The Charlatan (Italian Il Ciarlatano) is a large 1656 satirical painting by the Italian Baroque artist Bernardino Mei. It shows an aged charlatan seated on an armchair resting on a trestle stage in the Piazza del Campo, the main square of the Tuscan town of Siena. He holds in his left-hand the tools of his trade; vials and remedies, with pitchers and an invoice reading L'olio de filosofi di Straccione (Straccione's Philosopher's oil) lying on the cheap timbre below him.
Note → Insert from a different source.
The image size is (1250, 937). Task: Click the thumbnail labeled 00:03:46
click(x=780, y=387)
The man is hefty and dressed in old, filthy clothes -he bears a dirty white robe with a blue sash, white leggings and heavy black shoes- and an unkempt beard; Bernardino has unflatteringly portrayed him as a mixture of a second rate Old Testament prophet, tattered alchemical philosopher, and the forbidding Roman god Saturn.
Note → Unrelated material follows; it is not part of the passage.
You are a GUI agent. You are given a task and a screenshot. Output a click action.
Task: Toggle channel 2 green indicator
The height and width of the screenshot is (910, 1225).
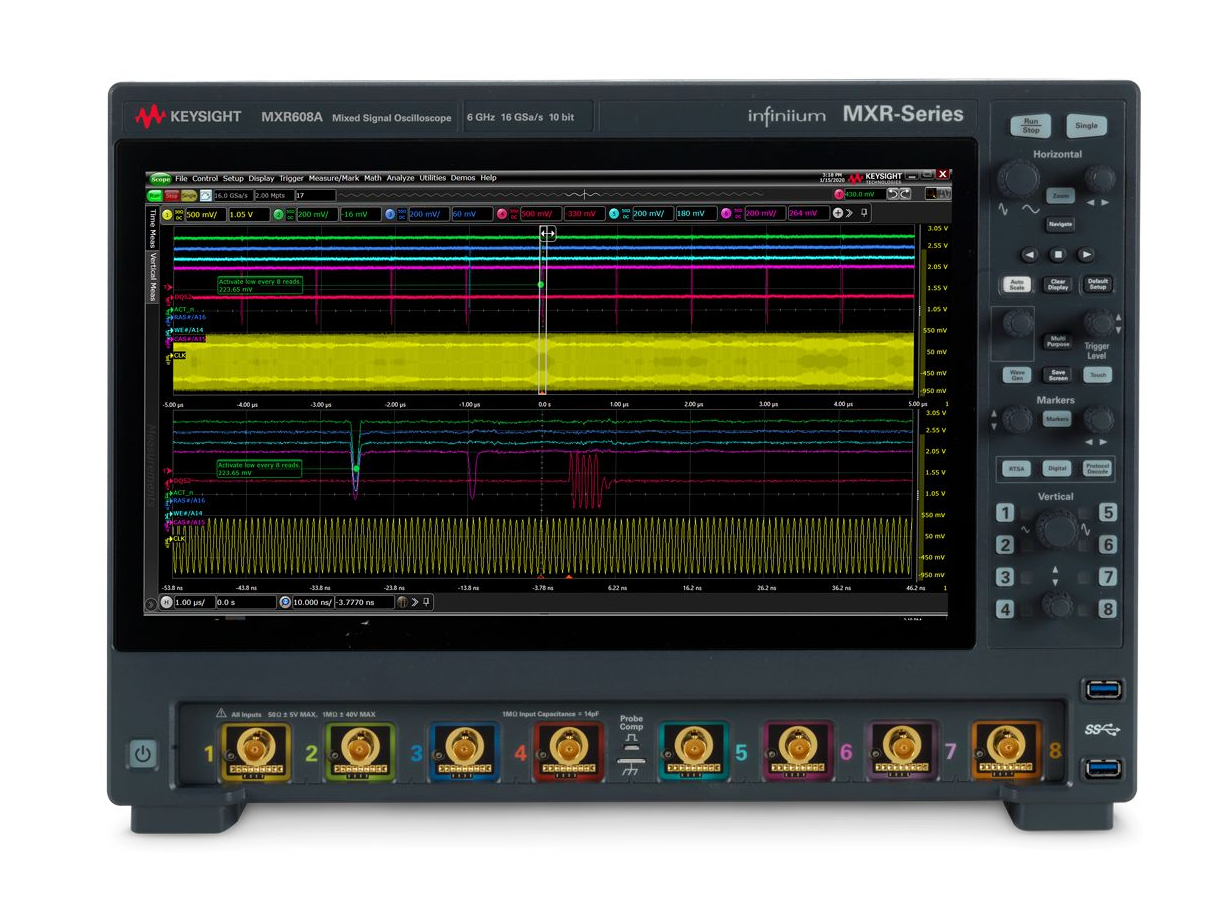click(x=278, y=214)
The old man's simple-minded audience looks up at him with a sense of wonder and awe; one, dressed in a rose-coloured gown, is so overcome that he seems about to faint and reaches for a sniff of a remedy to regain strength. Mei has abandoned any pretence of perspective, the charlatan is several times larger than the member of his audience, and is seemingly suspended in the air, floating above the rabble below. He looks out directly at the viewer, offering one of his potions in his raised right hand, with his head bowed in faux humility.

Mei utilises mostly dark tones, and although the main figure is hugely imposing to the viewer, the overall mood is sombre and melancholy. Although alchemists were still popular with the middle classes when the painting was created, they were maligned figures in the eyes of the educated.

The work was popular as a print in the 18th century, however the relevance of its message was lost soon after.

==Sources==
- Gambaccini Piero. Mountebanks and Medicasters: A History of Italian Charlatans from the Middle Ages to the Present. McFarland, 2004. ISBN 0-7864-1606-8
- Gentilcore, David. Medical Charlatanism in Early Modern Italy. New York: Oxford University Press, 2006.